** THE REQUEST **
Output each line as one string in a JSON list, skipping blank lines, and cover every one of the records.

** RECORD LIST **

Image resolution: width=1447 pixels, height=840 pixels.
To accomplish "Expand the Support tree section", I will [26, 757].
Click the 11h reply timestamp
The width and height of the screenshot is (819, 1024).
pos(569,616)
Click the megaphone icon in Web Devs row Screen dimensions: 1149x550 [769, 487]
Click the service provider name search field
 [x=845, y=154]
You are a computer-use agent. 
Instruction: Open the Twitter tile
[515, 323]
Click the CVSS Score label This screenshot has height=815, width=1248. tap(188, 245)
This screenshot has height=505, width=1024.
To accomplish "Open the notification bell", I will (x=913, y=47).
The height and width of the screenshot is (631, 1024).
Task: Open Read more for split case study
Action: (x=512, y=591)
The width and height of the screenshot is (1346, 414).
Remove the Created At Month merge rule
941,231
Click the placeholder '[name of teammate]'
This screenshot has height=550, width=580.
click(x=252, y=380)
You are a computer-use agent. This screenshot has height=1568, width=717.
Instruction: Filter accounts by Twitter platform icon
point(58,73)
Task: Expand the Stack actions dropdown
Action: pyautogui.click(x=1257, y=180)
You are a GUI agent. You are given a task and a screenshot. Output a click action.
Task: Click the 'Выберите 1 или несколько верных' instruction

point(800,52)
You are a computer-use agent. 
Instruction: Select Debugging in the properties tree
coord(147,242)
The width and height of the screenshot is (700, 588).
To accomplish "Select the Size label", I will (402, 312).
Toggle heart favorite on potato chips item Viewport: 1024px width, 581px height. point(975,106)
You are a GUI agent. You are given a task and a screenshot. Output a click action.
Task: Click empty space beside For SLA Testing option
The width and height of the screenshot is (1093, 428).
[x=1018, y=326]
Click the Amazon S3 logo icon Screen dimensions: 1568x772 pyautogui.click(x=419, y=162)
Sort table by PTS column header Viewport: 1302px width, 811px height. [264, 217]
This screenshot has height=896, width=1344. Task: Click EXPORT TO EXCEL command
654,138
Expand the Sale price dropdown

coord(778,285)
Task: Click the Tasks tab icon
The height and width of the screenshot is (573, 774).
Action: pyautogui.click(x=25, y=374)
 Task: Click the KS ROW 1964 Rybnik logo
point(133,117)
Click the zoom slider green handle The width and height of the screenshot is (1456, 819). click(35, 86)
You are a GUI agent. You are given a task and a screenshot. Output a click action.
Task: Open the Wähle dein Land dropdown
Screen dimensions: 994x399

** RESULT BELOW **
[
  "Image resolution: width=1447 pixels, height=840 pixels.",
  "To accomplish \"Expand the Support tree section\", I will [26, 757].",
  "Click the 11h reply timestamp",
  "The width and height of the screenshot is (819, 1024).",
  "pos(569,616)",
  "Click the megaphone icon in Web Devs row Screen dimensions: 1149x550 [769, 487]",
  "Click the service provider name search field",
  " [x=845, y=154]",
  "You are a computer-use agent. ",
  "Instruction: Open the Twitter tile",
  "[515, 323]",
  "Click the CVSS Score label This screenshot has height=815, width=1248. tap(188, 245)",
  "This screenshot has height=505, width=1024.",
  "To accomplish \"Open the notification bell\", I will (x=913, y=47).",
  "The height and width of the screenshot is (631, 1024).",
  "Task: Open Read more for split case study",
  "Action: (x=512, y=591)",
  "The width and height of the screenshot is (1346, 414).",
  "Remove the Created At Month merge rule",
  "941,231",
  "Click the placeholder '[name of teammate]'",
  "This screenshot has height=550, width=580.",
  "click(x=252, y=380)",
  "You are a computer-use agent. This screenshot has height=1568, width=717.",
  "Instruction: Filter accounts by Twitter platform icon",
  "point(58,73)",
  "Task: Expand the Stack actions dropdown",
  "Action: pyautogui.click(x=1257, y=180)",
  "You are a GUI agent. You are given a task and a screenshot. Output a click action.",
  "Task: Click the 'Выберите 1 или несколько верных' instruction",
  "point(800,52)",
  "You are a computer-use agent. ",
  "Instruction: Select Debugging in the properties tree",
  "coord(147,242)",
  "The width and height of the screenshot is (700, 588).",
  "To accomplish \"Select the Size label\", I will (402, 312).",
  "Toggle heart favorite on potato chips item Viewport: 1024px width, 581px height. point(975,106)",
  "You are a GUI agent. You are given a task and a screenshot. Output a click action.",
  "Task: Click empty space beside For SLA Testing option",
  "The width and height of the screenshot is (1093, 428).",
  "[x=1018, y=326]",
  "Click the Amazon S3 logo icon Screen dimensions: 1568x772 pyautogui.click(x=419, y=162)",
  "Sort table by PTS column header Viewport: 1302px width, 811px height. [264, 217]",
  "This screenshot has height=896, width=1344. Task: Click EXPORT TO EXCEL command",
  "654,138",
  "Expand the Sale price dropdown",
  "coord(778,285)",
  "Task: Click the Tasks tab icon",
  "The height and width of the screenshot is (573, 774).",
  "Action: pyautogui.click(x=25, y=374)",
  " Task: Click the KS ROW 1964 Rybnik logo",
  "point(133,117)",
  "Click the zoom slider green handle The width and height of the screenshot is (1456, 819). click(35, 86)",
  "You are a GUI agent. You are given a task and a screenshot. Output a click action.",
  "Task: Open the Wähle dein Land dropdown",
  "Screen dimensions: 994x399"
]